Investments in relevant technologies will continue and vendors with a sharp focus will benefit

Harichandan Arakali
Published: Jun 24, 2016 05:23:26 PM IST
Updated: Jun 24, 2016 06:19:36 PM IST
Brexit, Indian IT and why the 'SMAC Stack' is 'non-discretionary'

Okay so Britain leaving the European Union (EU) will probably mean recession there, many experts say. In the very early period of the Indian IT industry’s history, such an event wouldn’t have been so bad, because to save costs, outsourcing would have increased. Today experts are forecasting that “discretionary spending” will be held back or cut.

Discretionary spending used to refer to projects that were seen as good-to-have but not essential, and innovation-led projects would typically be lumped in that category. This happened with social, mobility, analytics and cloud computing — which industry executives love to call the SMAC stack.

The time has come, however, to separate the SMAC stack from discretionary. It has increasingly come to represent core technology innovations around which business offerings are built to directly grow revenue and increase profits — for both buyers and suppliers. Every quarter, the top Indian IT companies are demonstrating this with an increasing number of projects.

“We need to acknowledge that the legacy systems are rapidly changing across the world,” says P Phani Sekhar, a fund manager at Karvy Capital in Mumbai, who has some of the top large-cap IT stocks in the funds he manages. Companies are embracing the SMAC stack much faster today than say four or five years ago, when people started talking more about SMAC.

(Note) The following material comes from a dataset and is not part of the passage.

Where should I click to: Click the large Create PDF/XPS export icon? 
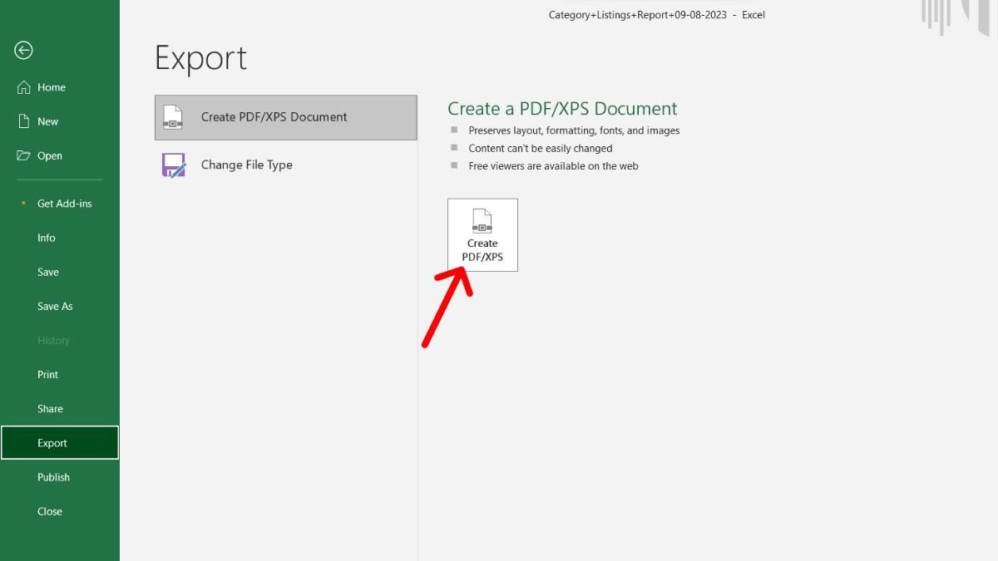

Now if one is moving towards business models with the SMAC stack as a core engine of growth, and not as an outsourced server bank and software, the impact of recession on IT spending is a moot question, Sekhar says.

“A slowdown in the economy won’t mean a slowdown in activity on Facebook, LinkedIn or other social media sites.” And as long as the digital footprint and the social footprint of the consumer is relevant, businesses need to really pull up their socks and behave differently.

Consumer expectations won’t be affected by the slowdown. They will only see that despite the slowdown, a company hasn’t pulled up its socks and bettered its quality and hence will try to find alternatives. That is likely to be more plausible scenario.

“So you will (still) have to deliver the services, but may not be in a position to extract pricing power,” the fund manager says. SMAC has basically caused a complete disruption in how businesses operate today. The way businesses operate has changed fundamentally and has “nothing to do with Brexit or Grexit or anything.”

Therefore, in general he believes that investments in relevant technologies will continue. That means any vendor with a sharp focus on how to use SMAC with the right set of clients will benefit. Life, for such companies, will continue not because of the recession but independent of it.